— begin Passage provided —

The state's grand experiment with 'public private partnership' toll roads appears to be a monumental failure, as Moody's Investment Service reports the State Highway 130 Concessions Company, the partnership of San Antonio’s Zachry American Construction and CINTRA of Spain, is 'dangerously close to defaulting on its debt,' 1200 WOAI news reports.

  Moody's says the Company, which operates the southern half of the toll road from Seguin to Georgetown, the part where an 85 mile an hour speed limit, the highest posted speed limit in the nation, is allowed, is 'low n cash and scrambling to get an upcoming payment deadline waived.'

  A spokeswoman for the Concessions Company, Megan Compton, said the company is confident it will overcome its current challenges, and says it routinely is assessed by Moody's.

  "The June 13th opinion, which maintained SH 130 Concessions Company's previous rating, is part of that routine assessment," she said.  "We remain confident that this first-class roadway will play an increasingly important role in relieving congestion along the gridlocked I-35 corridor as Central Texas continues to grow."

  Moody's says the company is negotiating refinancing with the ten banks that financed its $1.1 billion debt, so an actual default is unlikely.  But anti toll road activist Terri Hall of Texans Uniting for Reform and Freedom, who has been blowing the whistle on the house of cards that is the public private partnership toll road concept in Texas, says it is clearly the end of rosy predictions about toll roads.

  "This is a bankrupt toll road," Hall said.  "What we need to be watching out for now is that the state or the federal government does not bail out this toll road.  It needs to fail."

— end Passage provided —
— begin Recorded data —

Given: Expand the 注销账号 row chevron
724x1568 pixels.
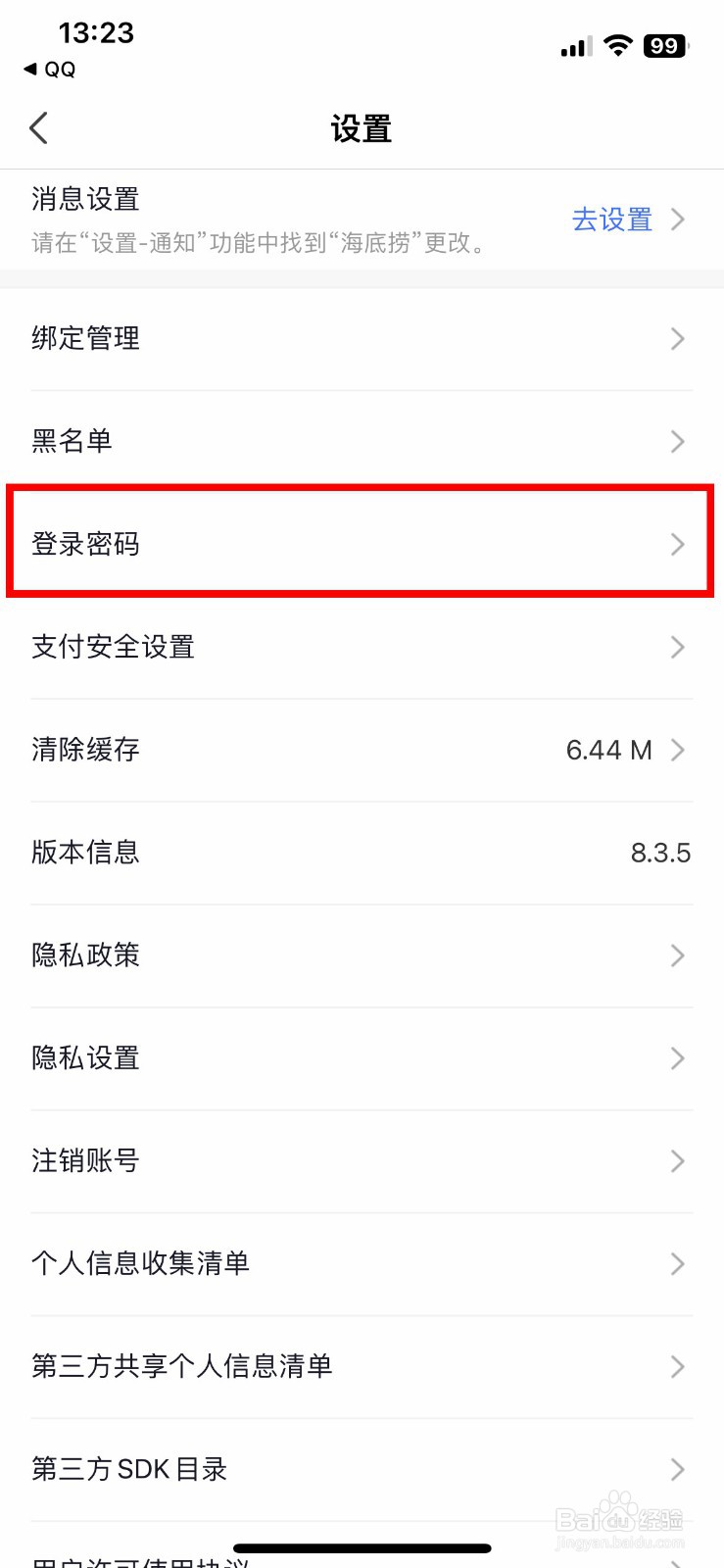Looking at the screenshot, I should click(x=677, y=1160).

— end Recorded data —
— begin Recorded data —

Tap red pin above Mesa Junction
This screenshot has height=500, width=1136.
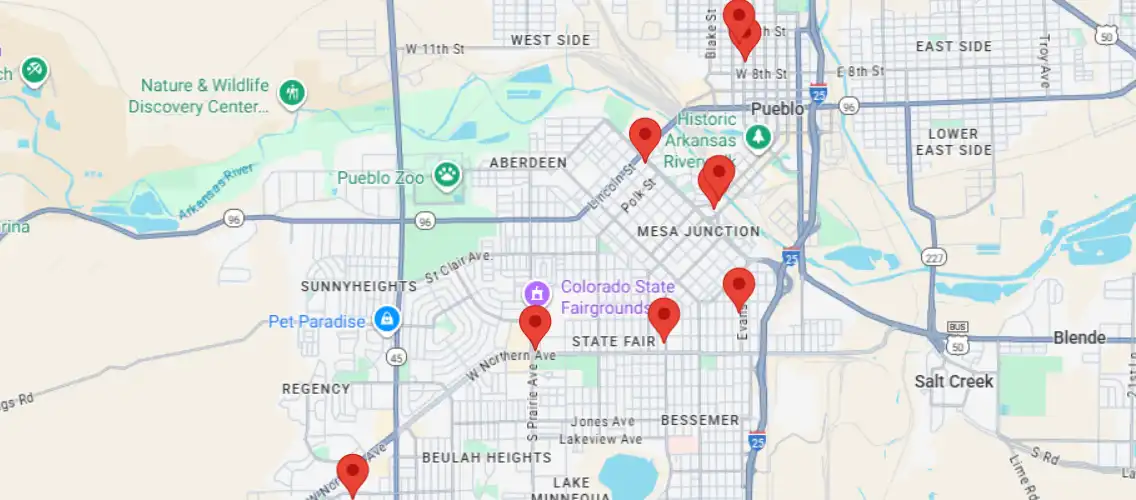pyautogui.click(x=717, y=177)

— end Recorded data —

*Given task:*
According to the toll road article, what does Moody's say the company is negotiating with the ten banks that financed its debt? The rows were taken from a different source than the toll road article.

*Expected output:*
Refinancing.